Various international advocacy organizations, notably the Committee to Protect Journalists, were quick to claim the two journalists had entered the country merely for professional reasons. The same argument was made by other organizations like Human Rights Watch and Amnesty International which also claimed that the trial had produced “a political sentence”. This was exactly the claim made by the ONLF itself as well! In fact, as anyone who followed the trial could see, such assertions are implausible. The court had more than enough evidence for the journalists’ conviction, as well as their admission that they had entered the country illegally under the auspices of admitted terrorists. The trial was open and transparent.

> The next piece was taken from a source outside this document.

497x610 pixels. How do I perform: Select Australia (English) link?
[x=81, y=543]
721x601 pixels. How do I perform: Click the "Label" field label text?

By their comments on the trial and their reports on the journalists themselves, the Committee to Protect Journalists and other organizations tried to question the impartiality of the court and the due process of the law. They have, as usual, also raised the issue of the freedom of the press and the so-called right of journalists to do what they want irrespective of legality and the law or of any responsibility to any code of journalistic ethics. In fact, rather than trying to interfere with due process of law or advocate illegal practices, these organizations should perhaps consider the need to condemn open violations of the law and offer support to the idea of journalistic responsibility. These organizations know perfectly well that the journalistic mission the two were on could have easily been done legally without violating any law, let alone associating with a terrorist organization.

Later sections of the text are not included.